Jarosław Kaczyński, lider Prawa i Sprawiedliwości. Fot. PAP
Jarosław Kaczyński, lider Prawa i Sprawiedliwości. Fot. PAP

Kaczyński zachwala Polski Ład. I mówi o przyszłości Zjednoczonej Prawicy

Redakcja Redakcja PiS Obserwuj temat Obserwuj notkę 37
Jarosław Kaczyński: obóz Zjednoczonej Prawicy będzie "nieco przekształcony".

Polski Ład to ważny dokument, podpisany po długim namyśle i długim dialogu, stąd jego waga - mówił w środę prezes PiS, wicepremier Jarosław Kaczyński.

Przyznał, że obóz Zjednoczonej Prawicy będzie "nieco przekształcony".

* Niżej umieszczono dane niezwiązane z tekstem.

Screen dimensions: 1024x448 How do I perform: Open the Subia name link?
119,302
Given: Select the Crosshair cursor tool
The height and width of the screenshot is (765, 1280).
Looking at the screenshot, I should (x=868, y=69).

Podczas sobotniej konwencji przedstawiono program Polski Ład, pod którym podpisali się liderzy ZP.

Kaczyński w Programie Pierwszym Polskiego Radia i PR24 pytany, czy złożenie tych podpisów kończy wewnętrzne tarcia w koalicji, wyraził nadzieję, że tak. Chociaż oczywiście - zaznaczył - zawsze może być różnie. Przypomniał jednocześnie, że pod programem podpisał się również premier Mateusz Morawiecki.

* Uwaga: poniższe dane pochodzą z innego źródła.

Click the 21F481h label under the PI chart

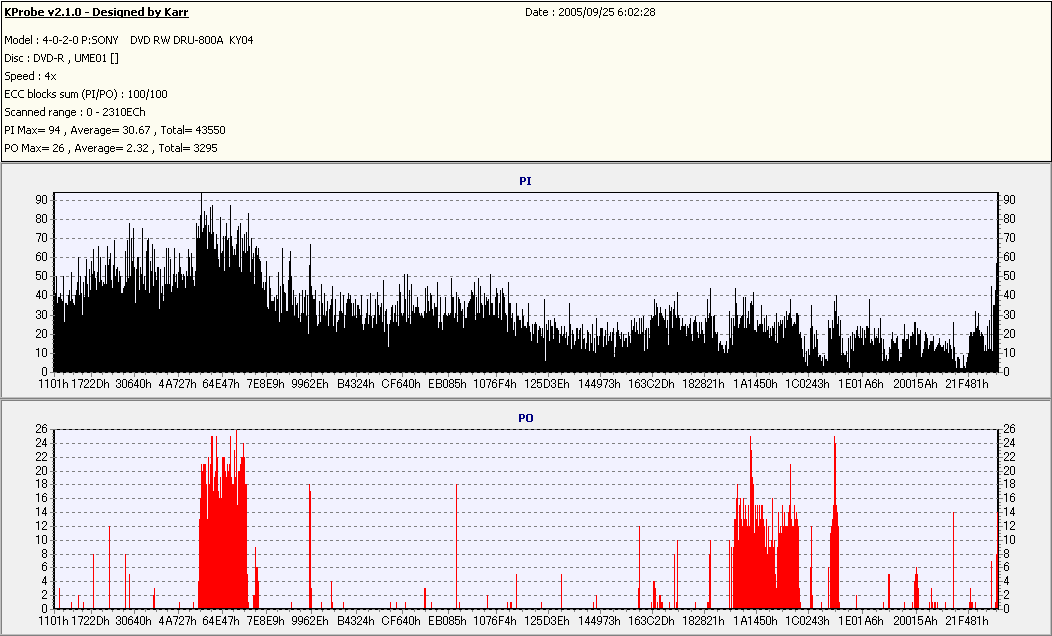967,384
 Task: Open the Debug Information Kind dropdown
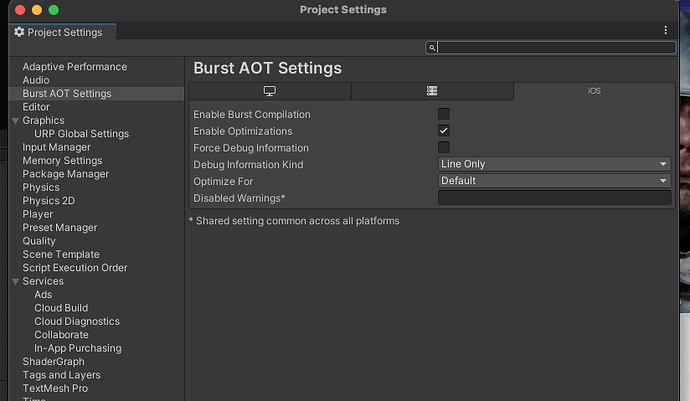(x=554, y=164)
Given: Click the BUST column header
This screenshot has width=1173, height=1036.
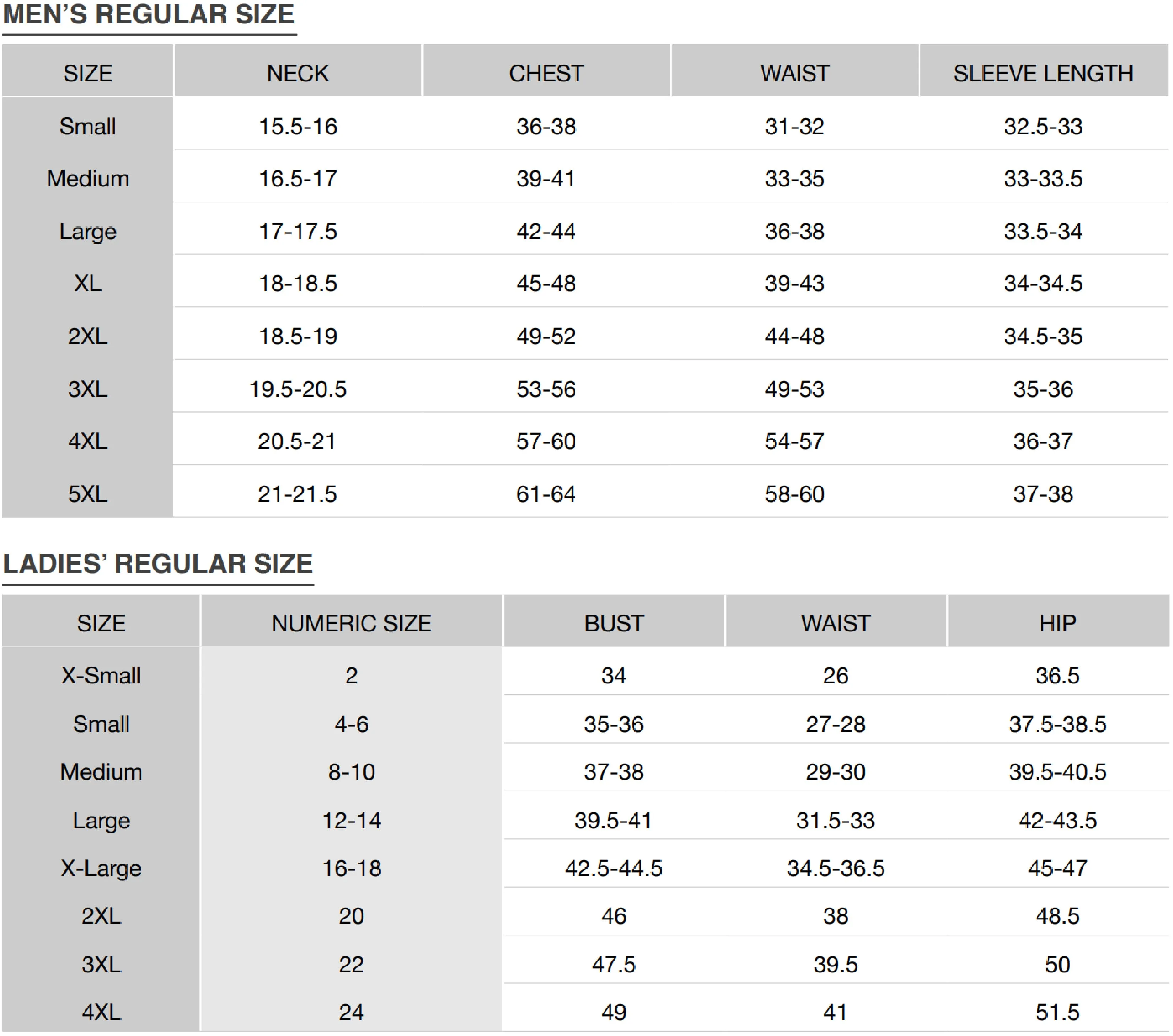Looking at the screenshot, I should point(614,623).
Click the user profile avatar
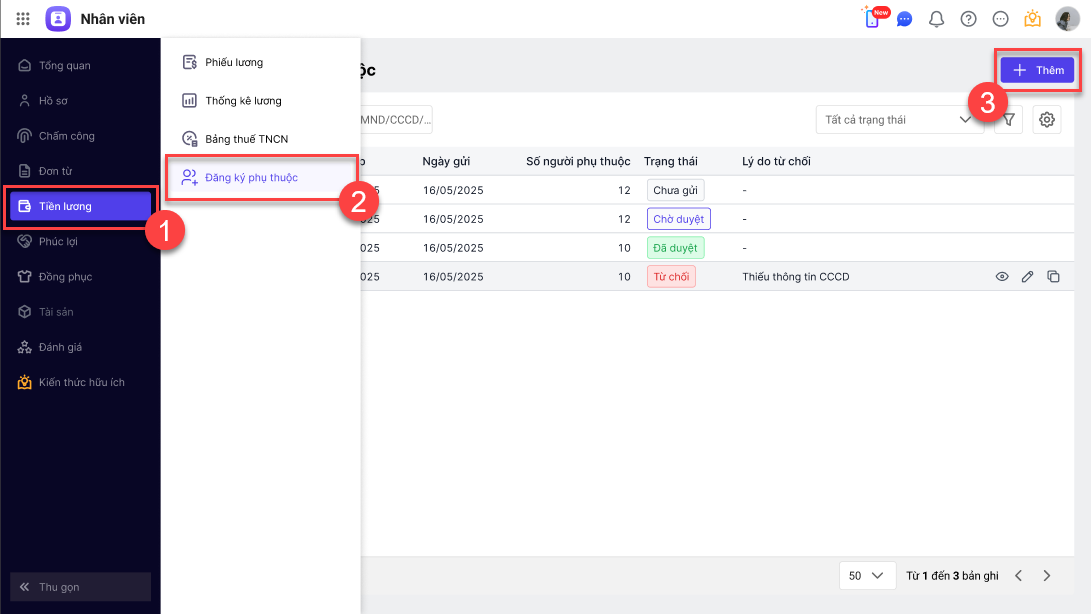Viewport: 1091px width, 614px height. coord(1067,19)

To ważny dokument, przedtem były rozmowy, były spotkania także poza Warszawą; narady dłuższe, nawet takie nie jednodniowe. Więc to jest dokument podpisany po, można powiedzieć, długim namyśle i długim dialogu, stąd jego waga


- stwierdził lider PiS.

"Obóz nieco przekształcony"

Na uwagę, że po podpisaniu dokumentu, Kaczyński wspomniał, że mogą się pod nim podpisać kolejne osoby, prezes PiS zaznaczył, że w tej chwili nie chce mówić kogo miał na myśli. – Sądzę, że będziemy mieli do czynienia z taką sytuacją, że obóz będzie nieco przekształcony – powiedział.

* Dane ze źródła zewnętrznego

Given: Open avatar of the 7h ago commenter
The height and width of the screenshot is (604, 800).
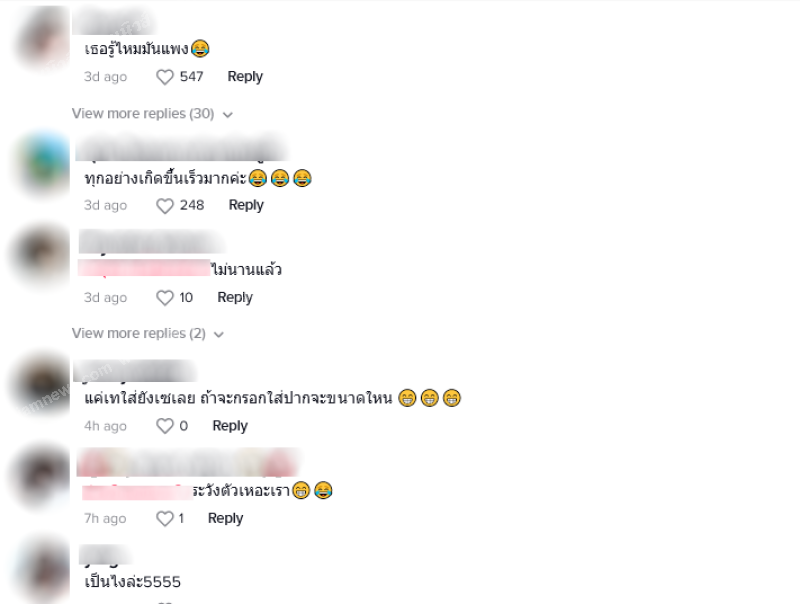Looking at the screenshot, I should coord(42,476).
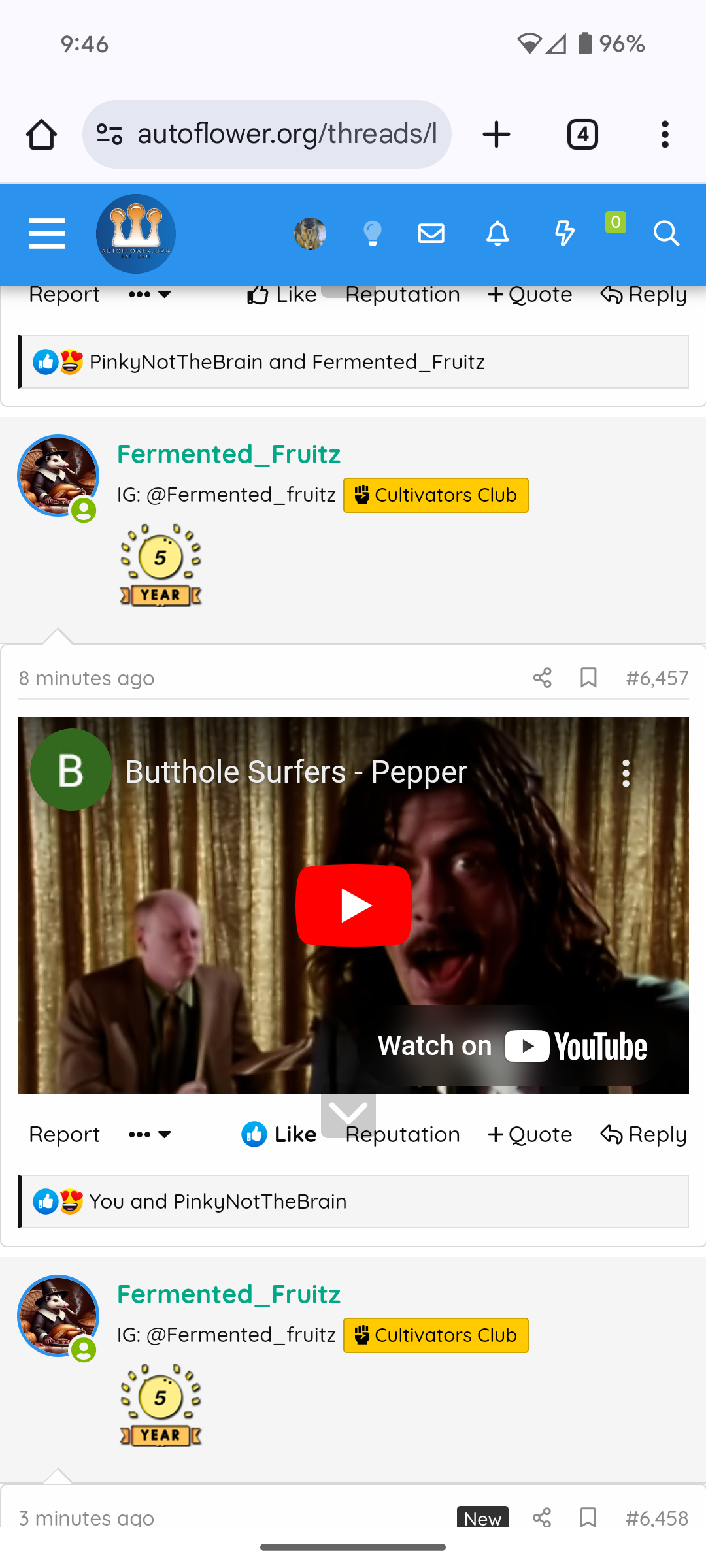Tap the lightning bolt what's new icon

click(564, 233)
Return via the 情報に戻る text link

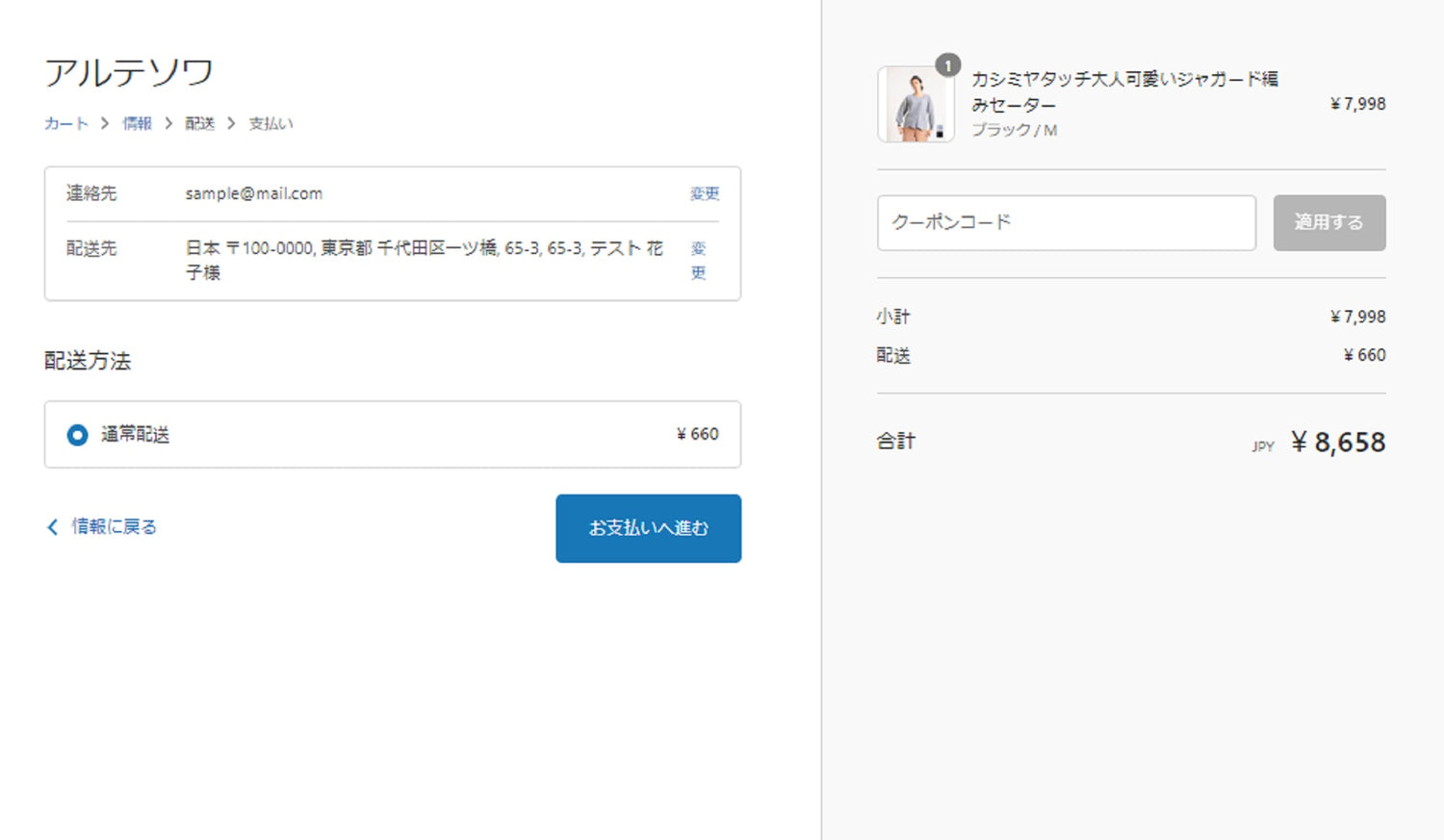[114, 526]
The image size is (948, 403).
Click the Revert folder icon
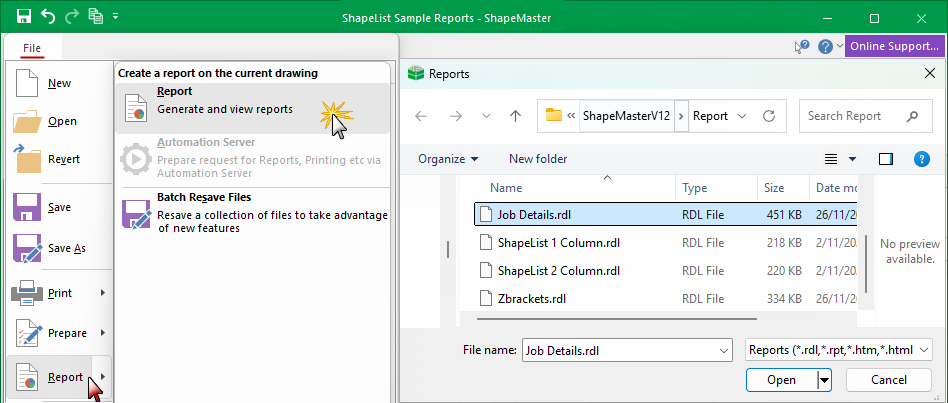pyautogui.click(x=30, y=159)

Na pytanie, czy chodzi o Pawła Kukiza, z którym od dłuższego czasu prowadzone są rozmowy, szef PiS odparł, że chodziło o kogoś innego, choć - przyznał - "bardzo byśmy się ucieszyli". Dodał, że "nawet nie jesteśmy daleko od porozumienia, sądzę, że jesteśmy blisko".

– Akurat w tym momencie chodziło o kogoś innego – zaznaczył Kaczyński.

Dalsze zmiany w sądownictwie

Prezes PiS był pytany, czy Polski Ład nie przesłoni innych ważnych zmian, na przykład w sądownictwie.


Jeśli chodzi o reformę sądów, to ona jest planowana. Tyle tylko, że Polski Ład dotyczy przede wszystkim kwestii społecznych i gospodarczych. A to jest kwestia o nieco innym charakterze, odnosząca się do reformy państwa


- powiedział Kaczyński.

Jak mówił, "my będziemy reformowali państwo, bo jego obecny kształt nie jest przystosowany do naszych warunków politycznych, kulturowych". "Krótko mówiąc, pewne zmiany są potrzebne, ale dzisiaj nie będziemy się na tym koncentrować" - zaznaczył wicepremier.

"Koncentrujemy się przede wszystkim na tej szansie, żeby szybko dojść do poziomu europejskiego. Mówię o przeciętnej Unii Europejskiej, jeżeli chodzi o dochód na głowę liczony siłą nabywczą" - podkreślił prezes PiS.

Jak dodał, "w tej chwili to jest 77 procent, czyli już niemało". "Zaczynaliśmy, wchodząc do Unii, z dużo, dużo niższego poziomu. Ale dzisiaj, na skutek tych wszystkich wydarzeń, które znamy, jest rzeczywiście możliwość, żeby do końca tego dziesięciolecia, to już było przynajmniej około stu" - powiedział Kaczyński.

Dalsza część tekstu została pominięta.